RTÉ News: Cystic Fibrosis discovery may help sufferers

Gene therapy attacks the basic flaw of cystic fibrosis and owns the potential to reduce the classic and low-in-performance routine of medication for sufferers.

For those who don’t know: cystic fibrosis is an inherited health disorder caused by a faulty gene.

However, doctors are wary of raising hopes after repeated claims since the gene was discovered in 1989 that a cure was imminent.

The scientists are also developing a second therapy that uses a safe virus to deliver the DNA into cells. One inhaled, these molecules then deliver a normal working copy of the gene to lung cells. It may be possible to enhance the technique in the future to boost lung function dramatically. Gene therapy has proven to be an extremely challenging field. Further clinical research is now needed before we can say that it is a viable clinical therapy but it is encouraging that a proof of concept has been established. The research was published online Thursday in the journal, Lancet Respiratory Medicine.

This story was widely covered by United Kingdom media.

However he stressed that even though “a whole swathe” of patients improved, the treatment was not yet ready for use in clinics.

Despite frequent physiotherapy to remove the mucus, lung infections are common among patients with cystic fibrosis and lead to 90% of deaths from the disease. The treatment is still in the early stages of development and has been tested on only a few patients. These mutations make the lining of the lungs secrete unusually thick mucus. If the lungs become too damaged, the patient may need a lung transplant. Those who did best were those with the worst lung function.

The results of the trial were very much appreciated by the Cystic Fibrosis Ireland, a body that represents the interests of those with the life-threatening lung disease. “It is vital we are at the forefront of turning scientific discoveries into tangible benefits and affordable treatments for NHS patients”.

The Great britain Cystic Fibrosis Gene Therapy Consortium was at those performed the rigors and realized typically around three.seven percent spike in lungs among individuals. Most people with CF die from lung-related problems. There were 116 patients (83%) completing the treatment and included in the per protocol analysis. This excludes those who had dropped out for any reason. Most people are afflicted by repiratory tract maladies. Per protocol analysis gives a good idea of whether the medicine works in those who took it as intended.

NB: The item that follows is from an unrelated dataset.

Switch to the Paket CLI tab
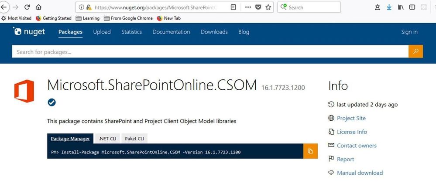 point(134,139)
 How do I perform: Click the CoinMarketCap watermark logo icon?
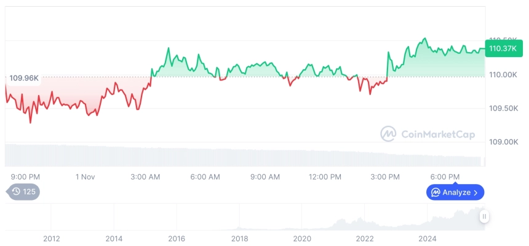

But Miss Lloyd said he had already benefited from drugs developed as a result of other people taking part in previous trials. Both groups were followed for one year. Alton said that while some children reported feeling better, others didn’t feel any difference.

A total of six serious adverse events were recorded from the pGM169/GL67A group. Researchers caution that the effects shown through the data were inconsistent.

London: A therapy that repairs a mutated gene causing cystic fibrosis worked well enough in a United Kingdom trial to move ahead with follow-up testing, which could help bring forth a new treatment for the deadly lung disease.

“For the first time in the world we have seen a significant benefit in giving gene therapy to cystic fibrosis patients”, said Professor Eric Alton, the co-ordinator of the United Kingdom consortium of universities and hospitals that carried out the trial. The treatments were given once a month for a year.

This new study uses a different approach.

One expert in the United States was encouraged by the findings.

There has been some other progress in Cystic Fibrosis treatment lately with the FDA approval for a new drug.